10 yıllık arkadaşı fotoğraf sanatçısı Süha Derbent de “Benim Kaan’la ilgili söyleyebileceğim en önemli şey hayatı boyunca hiç kimseyi kırmadı ve incitmediğidir. İşini severek yapıyordu ve gerçek bir dosttu. Çok erken bir kayıp oldu, çok üzgünüm” diye konuştu.
Yüksek tansiyon
Mylos Yayın Grubu’nda beş yıldır Altın’la birlikte çalıştıklarını anlatan Yoldaş Özdemir arkadaşını şu sözlerle anlattı;
“Çok güzel sohbet ederdi çünkü anlatacak çok şeyi vardı. Herkese karşı çok zarifti. Ülkeye, ülke sorunlarına kafa yoran biriydi. Kaybedilen birlikte yaşam kültürünün kaybolmasına üzülüyordu. Gezmek yeni yerleri keşfetmek ve bunu yaparken kültürle bağını kurmak en büyük keyiflerinden biriydi. Zaten bunu kitaplarında görüyoruz. Bir yeri tanıtırken oranın tarihine, nereden gelip, nereye gittiğine vurgu yapardı. Onunla konuşurken sürekli yeni bilgiler öğrenirdim.”
Altın’ın bildikleri bir hastalığının olmadığını da söyleyen Özdemir, “İlaç kullanmıyordu ama sanırım son dönemde tansiyonu yükseliyormuş ama önemsememiş. Hepimiz gibi yorgunluk, stres diye geçiştirmiş” dedi.
İstanbul Üniversitesi İşletme Fakültesi mezunu olan Altın, 1997’den beri aralarında Kent TV, CNN Türk ve NTV’nin de olduğu haber kanallarında dış haberler servislerinde editör, şef editör ve akşam sorumlusu olarak çalıştı. Milliyet gazetesinin günlük eki Cadde’yi 3 yıl yönetti.

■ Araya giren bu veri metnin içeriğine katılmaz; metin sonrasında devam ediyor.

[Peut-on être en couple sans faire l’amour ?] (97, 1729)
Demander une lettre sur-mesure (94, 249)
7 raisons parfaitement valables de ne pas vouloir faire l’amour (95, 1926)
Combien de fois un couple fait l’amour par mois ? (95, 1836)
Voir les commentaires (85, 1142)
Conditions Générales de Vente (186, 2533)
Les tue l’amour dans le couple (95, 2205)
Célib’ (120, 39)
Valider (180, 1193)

Yayıncılık yaptı, Episode Dergi, 221B ve Plak Mecmuası’nı çıkardı, kitaplar yayımladı. Yeme-içme üzerine gastronomi ve seyahat kitapları yazdı, programlar çekti. Dergilerde yazdı. Ağustos 2019’dan beri Haber Global sitesinde kültür-sanat editörü olarak çalışıyordu.

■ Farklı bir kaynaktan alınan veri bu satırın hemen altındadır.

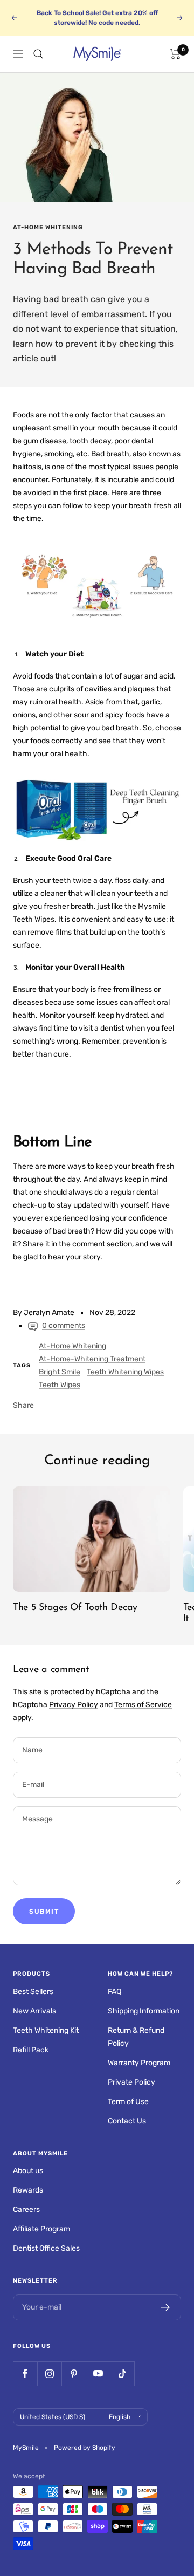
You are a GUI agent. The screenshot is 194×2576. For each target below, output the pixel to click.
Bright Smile (59, 1371)
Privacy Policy (73, 1704)
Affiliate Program (41, 2229)
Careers (26, 2209)
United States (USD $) (52, 2417)
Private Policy (131, 2082)
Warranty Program (139, 2062)
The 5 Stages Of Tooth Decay (75, 1608)
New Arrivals (34, 2011)
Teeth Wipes (59, 1384)
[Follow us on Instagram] (49, 2373)
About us (28, 2170)
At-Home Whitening (48, 227)
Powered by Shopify (84, 2447)
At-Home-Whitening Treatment (92, 1359)
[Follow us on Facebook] (25, 2373)
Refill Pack (30, 2049)
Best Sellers (33, 1991)
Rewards (28, 2190)
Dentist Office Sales (46, 2248)
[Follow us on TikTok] (122, 2373)
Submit (44, 1911)
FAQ (114, 1991)
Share (23, 1405)
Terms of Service (143, 1704)
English (119, 2417)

Birlikte yaşam kültürünü anlattı
Balıklama Dalmalı İstanbul’a, Meyhanedeyiz Yine Bu Gece, Hello Friend/Ya sou vre!, Merhaba Cancağızım - Ya sou vre! ve Benim Güzel Lokantalarım isimli kitaplara imza atan Altın, kurduğu yayınevinde de çok sayıda eseri okuyucu ile buluşturdu. Altın verdiği bir röportajında Mylos Kitap adını verdikleri yayıneviyle ilgili, “Şöyle bir manifestomuz var: “Mylos Kitap, anlamak, değişmek ve değiştirmek için yola çıktı. Bizi üzen, öfkelendiren, ümitsizliğe düşüren ne varsa hepsine karşı ‘okumayı, anlamayı, üretmeyi’ tercih eden Mylos Kitap, ‘değirmen’ anlamına gelen adıyla Don Kişot’a selam duruyor.” demişti.
Gidişin büyük kayıp
Ufuk Kaan Altın ile Milliyet Cadde’de birlikte çalışan Milliyet Gazetesi Yazı İşleri Müdürü Menderes Özel de, eski mesai arkadaşına şu sözlerle veda etti:
“Yollarımız Cadde’de kesişmeden önce de seninle aynı masada kadeh tokuşturmuşluğumuz olmuştu. Ortak paydamız çocukluk yadigârın, sıkı dostun Levent’ti. Sonra bir gün tesadüfen aynı Cadde’de buluştuk. Birlikte güldük, eğlendik, senin meyhanelerinde sarhoş olduk, birbirimize kızdık ve hatta kavgalar ettik. Aramızın tatsız olduğu zamanlarda bile senin soyadın gibi ‘Altın’ bir kalbin ve ruhun olduğundan, güzel vicdanından tereddüt etmedim. Kelimeler artık anlamsız, gidişin bu dünyanın büyük kaybı. Huzur içinde uyu.”